I prezzi al consumo in Cina sono scesi su base annua anche nel mese di ottobre e dello 0,2%, più delle previsioni per un -0,1%. I prezzi dei generi alimentari sono crollati del 4% dopo il -3,2% di settembre, mai così male da 25 mesi. Insomma, un mondo speculare all’Europa, dove ancora l’inflazione tiene banco e risulta in cima ai pensieri di famiglie, imprese e governi. Pechino, invece, flirta ogni mese di più con la deflazione, che è tecnicamente il contrario dell’inflazione, ma che si porta dietro ragionamenti un po’ più complessi.

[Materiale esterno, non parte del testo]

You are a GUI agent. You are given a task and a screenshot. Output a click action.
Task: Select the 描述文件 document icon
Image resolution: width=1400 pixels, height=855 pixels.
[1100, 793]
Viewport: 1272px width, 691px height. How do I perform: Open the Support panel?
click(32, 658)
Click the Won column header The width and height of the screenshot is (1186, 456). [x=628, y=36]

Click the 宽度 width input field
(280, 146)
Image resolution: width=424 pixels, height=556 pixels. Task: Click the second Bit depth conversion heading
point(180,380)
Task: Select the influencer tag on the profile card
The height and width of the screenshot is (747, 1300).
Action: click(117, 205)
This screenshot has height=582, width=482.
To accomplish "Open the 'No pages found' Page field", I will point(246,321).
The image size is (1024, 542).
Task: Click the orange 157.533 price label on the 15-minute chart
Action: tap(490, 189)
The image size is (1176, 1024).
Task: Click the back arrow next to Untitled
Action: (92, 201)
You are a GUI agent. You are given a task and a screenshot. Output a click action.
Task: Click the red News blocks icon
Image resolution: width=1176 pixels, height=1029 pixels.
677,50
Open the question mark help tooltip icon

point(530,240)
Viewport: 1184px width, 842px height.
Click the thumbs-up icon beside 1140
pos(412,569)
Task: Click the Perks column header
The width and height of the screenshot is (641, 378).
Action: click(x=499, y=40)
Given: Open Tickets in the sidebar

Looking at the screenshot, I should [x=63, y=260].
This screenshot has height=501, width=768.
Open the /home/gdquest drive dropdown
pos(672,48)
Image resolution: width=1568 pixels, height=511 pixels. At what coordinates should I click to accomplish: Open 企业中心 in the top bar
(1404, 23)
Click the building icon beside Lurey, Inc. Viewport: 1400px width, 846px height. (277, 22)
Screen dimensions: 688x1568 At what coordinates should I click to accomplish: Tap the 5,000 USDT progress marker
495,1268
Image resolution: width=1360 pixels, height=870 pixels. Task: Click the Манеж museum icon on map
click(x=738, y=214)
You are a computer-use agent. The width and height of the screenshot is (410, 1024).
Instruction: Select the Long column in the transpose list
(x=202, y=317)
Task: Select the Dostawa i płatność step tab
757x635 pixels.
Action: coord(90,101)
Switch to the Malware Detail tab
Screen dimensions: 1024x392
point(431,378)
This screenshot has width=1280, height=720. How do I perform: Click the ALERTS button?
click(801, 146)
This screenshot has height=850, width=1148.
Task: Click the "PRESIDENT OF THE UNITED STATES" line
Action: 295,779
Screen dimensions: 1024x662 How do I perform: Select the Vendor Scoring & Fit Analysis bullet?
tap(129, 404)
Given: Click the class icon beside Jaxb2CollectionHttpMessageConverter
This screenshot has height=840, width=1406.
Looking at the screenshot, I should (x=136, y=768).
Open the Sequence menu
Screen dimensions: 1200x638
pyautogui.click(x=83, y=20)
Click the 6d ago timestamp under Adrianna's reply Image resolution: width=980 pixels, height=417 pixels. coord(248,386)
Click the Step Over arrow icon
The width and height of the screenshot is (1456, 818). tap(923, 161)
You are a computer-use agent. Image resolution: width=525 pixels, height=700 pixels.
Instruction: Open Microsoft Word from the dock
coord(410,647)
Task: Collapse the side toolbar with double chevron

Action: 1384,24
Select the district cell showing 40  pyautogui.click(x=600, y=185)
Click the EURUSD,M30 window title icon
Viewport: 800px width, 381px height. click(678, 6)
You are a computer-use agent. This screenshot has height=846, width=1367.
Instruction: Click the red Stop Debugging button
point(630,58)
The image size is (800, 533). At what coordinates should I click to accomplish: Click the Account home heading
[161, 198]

Crisi mercato immobiliare cinese

Anzitutto, cosa sta provocando la caduta dei prezzi cinesi? Ed è compatibile con una condizione di crescita dell’economia? Di solito siamo abituati a pensare che l’inflazione sia sintomatica di un’economia che corre troppo, per cui dovremmo dedurre che la deflazione rispecchi il caso opposto di economia in crisi. La verità è che non sta scritto da nessuna parte né l’una, né l’altra cosa. Vero è, però, cha la deflazione cinese non sia nata a caso. Essa sarebbe la conseguenza del tracollo del mercato immobiliare.

Dovete sapere che gli investimenti in Cina incidono per il 40% del PIL, il doppio della media occidentale. Gran parte di essi sono rivolti al settore delle costruzioni. E cosa hanno costruito negli ultimi anni le ditte cinesi? Case, case e sempre case. Ce ne sono così tante che esistono ormai da tempo città fantasma. Palazzi e interi quartieri rimasti invenduti, perché la domanda non ha fatto in tempo ad adeguarsi all’eccesso di offerta. Il crac di Evergrande è stato indicativo di quanto stia accadendo. La Banca Popolare Cinese si è vista quest’anno costretta a tagliare i tassi di interesse per aumentare la liquidità a favore delle banche e, quindi, di imprese e famiglie. Esattamente tutto il contrario di quanto accade in Europa e Stati Uniti.

Deflazione cinese colpisce bilancia commerciale europea

La deflazione cinese ha costi che stiamo pagando già noi europei. Da quando è iniziata la pandemia nel 2020, i prezzi alla produzione in Cina sono aumentati dello 0,5% contro il 30% in Europa. Capite da soli che cosa vuol dire: le nostre imprese stanno perdendo competitività molto velocemente. Questi dati sono rispecchiati nei tassi d’inflazione: +6% cumulato dal 2020 al 2023 in Cina, +17,5% nell’Eurozona. Vi aspettereste che lo yuan si sia almeno rafforzato contro l’euro, bilanciando gli squilibri che si sono venuti a creare. Niente affatto. Da inizio 2020 ad oggi, l’euro ha persino rosicchiato qualcosa alla valuta cinese.

Non vi stupirà apprendere che nel triennio 2020-2022 la bilancia commerciale nell’Unione Europea abbia pianto di brutto, registrando un passivo complessivo di 800 miliardi di euro nei confronti della Cina. Mettiamoci altri 400 miliardi quest’anno e arriviamo a 1.200 miliardi in appena quattro anni. Ha voglia la Commissione europea a minacciare dazi e ad alzare la voce contro Pechino. Sta cercando disperatamente di chiudere la stalla dopo che i buoi sono scappati.

Crisi energetica duro colpo per industria europea

La crisi dell’energia ha evidentemente colpito pesantemente le imprese europee, i cui costi di produzione sono esplosi. Ha ragione da vendere Mario Draghi quando dichiara che non andremo da nessuna parte comprando l’energia a due, tre volte il prezzo dei nostri concorrenti. Ed è accaduto, poi, che il petrolio russo rimasto invenduto a seguito dell’allentamento della dipendenza energetica da Mosca da parte dell’Unione Europea sia stato offerto a sconto anche del 30-35% sulle quotazioni internazionali a Cina e India. Le due economie asiatiche hanno fatto affari d’oro, riuscendo sia a produrre a costi ancora più competitivi, sia rivendendo (è il caso dell’India) alla stessa Europa il gas russo ai prezzi di mercato.

Soltanto una pesante recessione scalfirebbe temporaneamente l’attivo commerciale della Cina verso l’Europa. E non è detto che funzionerebbe, dato che la transizione energetica comporterà sempre più la necessità di affidarci alle importazioni di materie prime e prodotti cinesi come i pannelli solari o per la costruzione, ad esempio, di auto elettriche. Viceversa, le famiglie cinesi già consumano meno del 40% del PIL e con la deflazione in corso starebbero limitando ulteriormente i consumi, per cui potrebbero ridurre nei prossimi mesi le importazioni da Europa e resto del mondo, aggravando il nostro passivo commerciale.